## Task instructions
Copy out the lines of the listing from the line with "to our Channel'." up to and including the line with "coordinates (198, 185).".

(Part of a data file)
= = = = =

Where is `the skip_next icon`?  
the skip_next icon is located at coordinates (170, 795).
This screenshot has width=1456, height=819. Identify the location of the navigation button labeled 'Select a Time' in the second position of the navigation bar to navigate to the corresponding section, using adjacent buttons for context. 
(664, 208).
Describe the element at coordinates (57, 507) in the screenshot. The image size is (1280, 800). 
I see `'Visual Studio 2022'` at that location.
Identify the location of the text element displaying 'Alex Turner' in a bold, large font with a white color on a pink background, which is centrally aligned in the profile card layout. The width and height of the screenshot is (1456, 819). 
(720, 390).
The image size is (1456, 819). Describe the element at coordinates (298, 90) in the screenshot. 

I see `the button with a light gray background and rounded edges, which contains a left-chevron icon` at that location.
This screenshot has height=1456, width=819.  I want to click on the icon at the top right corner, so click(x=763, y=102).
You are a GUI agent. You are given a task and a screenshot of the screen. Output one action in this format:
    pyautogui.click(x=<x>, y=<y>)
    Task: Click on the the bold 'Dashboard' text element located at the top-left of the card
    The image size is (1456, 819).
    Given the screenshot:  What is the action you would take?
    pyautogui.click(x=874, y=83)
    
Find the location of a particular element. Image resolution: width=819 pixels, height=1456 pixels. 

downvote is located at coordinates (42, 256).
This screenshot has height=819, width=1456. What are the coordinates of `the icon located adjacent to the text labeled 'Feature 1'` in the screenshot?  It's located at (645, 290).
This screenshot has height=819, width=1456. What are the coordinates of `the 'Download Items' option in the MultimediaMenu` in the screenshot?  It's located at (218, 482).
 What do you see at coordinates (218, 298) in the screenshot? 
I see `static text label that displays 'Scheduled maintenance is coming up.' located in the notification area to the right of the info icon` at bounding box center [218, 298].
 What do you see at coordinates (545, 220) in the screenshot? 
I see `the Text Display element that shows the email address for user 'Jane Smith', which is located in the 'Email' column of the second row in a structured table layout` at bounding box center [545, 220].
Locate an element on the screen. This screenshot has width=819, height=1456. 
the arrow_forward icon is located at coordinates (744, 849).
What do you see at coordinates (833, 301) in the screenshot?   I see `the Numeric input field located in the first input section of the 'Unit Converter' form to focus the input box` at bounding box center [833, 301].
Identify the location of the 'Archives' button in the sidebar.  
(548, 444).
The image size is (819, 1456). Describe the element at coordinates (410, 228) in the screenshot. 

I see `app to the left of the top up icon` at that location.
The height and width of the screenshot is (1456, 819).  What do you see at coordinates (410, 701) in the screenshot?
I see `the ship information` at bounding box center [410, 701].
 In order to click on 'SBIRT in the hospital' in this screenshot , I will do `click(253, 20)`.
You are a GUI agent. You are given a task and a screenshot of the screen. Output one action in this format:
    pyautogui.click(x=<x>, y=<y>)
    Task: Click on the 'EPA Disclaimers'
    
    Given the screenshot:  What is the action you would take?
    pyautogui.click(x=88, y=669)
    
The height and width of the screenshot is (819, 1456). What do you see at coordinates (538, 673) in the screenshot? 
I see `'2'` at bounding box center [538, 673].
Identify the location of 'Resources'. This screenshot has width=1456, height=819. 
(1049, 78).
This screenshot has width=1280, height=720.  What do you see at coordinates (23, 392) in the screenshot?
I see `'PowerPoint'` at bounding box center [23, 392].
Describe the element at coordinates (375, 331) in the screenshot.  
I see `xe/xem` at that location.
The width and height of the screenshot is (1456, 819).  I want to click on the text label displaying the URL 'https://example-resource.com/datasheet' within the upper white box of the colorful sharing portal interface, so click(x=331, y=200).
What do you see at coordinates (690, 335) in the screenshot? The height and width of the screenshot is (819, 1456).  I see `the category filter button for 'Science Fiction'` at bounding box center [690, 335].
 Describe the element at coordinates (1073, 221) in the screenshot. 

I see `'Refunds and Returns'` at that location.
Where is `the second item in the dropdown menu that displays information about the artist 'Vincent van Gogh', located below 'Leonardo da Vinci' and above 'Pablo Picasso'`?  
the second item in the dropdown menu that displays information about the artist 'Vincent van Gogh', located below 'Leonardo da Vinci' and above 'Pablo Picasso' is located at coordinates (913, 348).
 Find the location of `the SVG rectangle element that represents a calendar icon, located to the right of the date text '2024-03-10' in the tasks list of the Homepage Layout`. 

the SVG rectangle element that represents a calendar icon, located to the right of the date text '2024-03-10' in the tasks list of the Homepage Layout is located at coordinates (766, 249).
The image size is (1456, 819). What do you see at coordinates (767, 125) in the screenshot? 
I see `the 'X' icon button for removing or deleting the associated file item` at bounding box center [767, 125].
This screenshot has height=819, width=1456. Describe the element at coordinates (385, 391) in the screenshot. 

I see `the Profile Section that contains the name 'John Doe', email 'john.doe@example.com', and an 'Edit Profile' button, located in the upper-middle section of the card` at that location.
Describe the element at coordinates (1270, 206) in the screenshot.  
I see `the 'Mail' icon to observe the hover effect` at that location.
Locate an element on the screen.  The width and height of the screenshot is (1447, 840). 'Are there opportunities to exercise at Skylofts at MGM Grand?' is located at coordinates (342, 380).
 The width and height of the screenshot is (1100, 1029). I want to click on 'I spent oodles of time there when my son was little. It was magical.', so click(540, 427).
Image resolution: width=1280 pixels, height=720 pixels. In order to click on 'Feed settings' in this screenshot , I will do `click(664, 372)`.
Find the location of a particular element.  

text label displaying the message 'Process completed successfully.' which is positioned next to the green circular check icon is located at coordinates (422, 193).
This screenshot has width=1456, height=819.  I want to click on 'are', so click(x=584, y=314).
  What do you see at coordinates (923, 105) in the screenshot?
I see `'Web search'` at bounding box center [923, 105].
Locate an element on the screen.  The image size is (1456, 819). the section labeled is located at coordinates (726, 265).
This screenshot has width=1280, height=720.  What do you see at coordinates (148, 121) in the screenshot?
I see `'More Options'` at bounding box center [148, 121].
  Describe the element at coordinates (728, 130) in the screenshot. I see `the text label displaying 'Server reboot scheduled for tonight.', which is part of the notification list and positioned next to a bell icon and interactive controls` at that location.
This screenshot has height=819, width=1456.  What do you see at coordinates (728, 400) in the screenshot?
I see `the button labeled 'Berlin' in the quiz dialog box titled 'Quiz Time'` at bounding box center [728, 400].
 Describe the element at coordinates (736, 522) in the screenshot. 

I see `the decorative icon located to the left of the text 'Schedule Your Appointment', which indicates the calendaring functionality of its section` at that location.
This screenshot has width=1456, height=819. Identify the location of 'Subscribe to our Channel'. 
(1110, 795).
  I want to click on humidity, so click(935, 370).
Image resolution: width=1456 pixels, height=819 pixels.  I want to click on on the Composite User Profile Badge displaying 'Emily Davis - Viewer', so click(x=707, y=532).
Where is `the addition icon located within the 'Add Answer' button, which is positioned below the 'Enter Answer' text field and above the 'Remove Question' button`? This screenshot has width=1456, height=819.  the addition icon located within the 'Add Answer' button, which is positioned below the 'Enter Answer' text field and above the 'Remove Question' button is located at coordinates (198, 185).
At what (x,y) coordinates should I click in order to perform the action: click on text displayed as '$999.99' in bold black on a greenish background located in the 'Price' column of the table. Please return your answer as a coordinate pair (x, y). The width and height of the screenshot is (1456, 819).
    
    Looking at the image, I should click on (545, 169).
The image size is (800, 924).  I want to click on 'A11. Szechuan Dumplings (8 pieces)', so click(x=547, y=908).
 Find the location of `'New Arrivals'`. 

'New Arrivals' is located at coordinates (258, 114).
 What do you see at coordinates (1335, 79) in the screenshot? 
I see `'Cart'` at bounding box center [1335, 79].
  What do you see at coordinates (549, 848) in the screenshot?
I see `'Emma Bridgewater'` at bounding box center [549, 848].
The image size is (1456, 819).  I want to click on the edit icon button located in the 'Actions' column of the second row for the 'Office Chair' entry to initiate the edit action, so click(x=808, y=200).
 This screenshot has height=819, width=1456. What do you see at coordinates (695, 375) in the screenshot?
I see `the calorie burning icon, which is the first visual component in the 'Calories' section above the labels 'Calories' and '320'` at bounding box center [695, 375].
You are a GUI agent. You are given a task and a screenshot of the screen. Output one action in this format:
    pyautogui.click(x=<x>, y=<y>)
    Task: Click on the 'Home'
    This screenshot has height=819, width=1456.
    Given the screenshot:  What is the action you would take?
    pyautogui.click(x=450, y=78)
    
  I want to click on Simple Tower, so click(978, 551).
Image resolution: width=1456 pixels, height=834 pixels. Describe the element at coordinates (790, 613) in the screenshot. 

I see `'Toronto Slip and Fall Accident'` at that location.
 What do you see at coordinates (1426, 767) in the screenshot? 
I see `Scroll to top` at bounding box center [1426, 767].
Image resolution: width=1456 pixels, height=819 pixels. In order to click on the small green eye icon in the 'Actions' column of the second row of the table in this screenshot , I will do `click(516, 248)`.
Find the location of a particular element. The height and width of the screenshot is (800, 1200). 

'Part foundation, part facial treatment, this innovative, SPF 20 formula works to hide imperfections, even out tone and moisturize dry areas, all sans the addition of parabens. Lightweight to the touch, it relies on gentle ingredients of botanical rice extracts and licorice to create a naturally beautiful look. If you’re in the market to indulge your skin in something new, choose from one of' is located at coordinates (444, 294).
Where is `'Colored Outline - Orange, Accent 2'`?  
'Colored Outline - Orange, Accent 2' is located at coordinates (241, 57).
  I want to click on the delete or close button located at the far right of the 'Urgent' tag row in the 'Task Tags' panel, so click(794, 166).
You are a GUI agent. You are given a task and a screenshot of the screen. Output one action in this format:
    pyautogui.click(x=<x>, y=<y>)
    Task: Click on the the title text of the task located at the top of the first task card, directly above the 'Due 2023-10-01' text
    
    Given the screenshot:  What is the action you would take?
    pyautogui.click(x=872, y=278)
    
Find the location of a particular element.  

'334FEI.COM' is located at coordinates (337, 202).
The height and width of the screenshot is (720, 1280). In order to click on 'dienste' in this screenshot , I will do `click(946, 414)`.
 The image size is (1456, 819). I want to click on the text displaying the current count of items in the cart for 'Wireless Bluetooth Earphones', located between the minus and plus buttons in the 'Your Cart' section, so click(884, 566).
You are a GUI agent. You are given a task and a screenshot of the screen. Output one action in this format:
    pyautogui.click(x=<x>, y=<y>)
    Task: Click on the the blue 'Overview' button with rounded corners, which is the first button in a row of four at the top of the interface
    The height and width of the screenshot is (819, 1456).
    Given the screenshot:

= = = = =

## Output
This screenshot has width=1456, height=819. Identify the location of 'Subscribe to our Channel'. 
(1110, 795).
  I want to click on humidity, so click(935, 370).
Image resolution: width=1456 pixels, height=819 pixels.  I want to click on on the Composite User Profile Badge displaying 'Emily Davis - Viewer', so click(x=707, y=532).
Where is `the addition icon located within the 'Add Answer' button, which is positioned below the 'Enter Answer' text field and above the 'Remove Question' button`? This screenshot has width=1456, height=819.  the addition icon located within the 'Add Answer' button, which is positioned below the 'Enter Answer' text field and above the 'Remove Question' button is located at coordinates (198, 185).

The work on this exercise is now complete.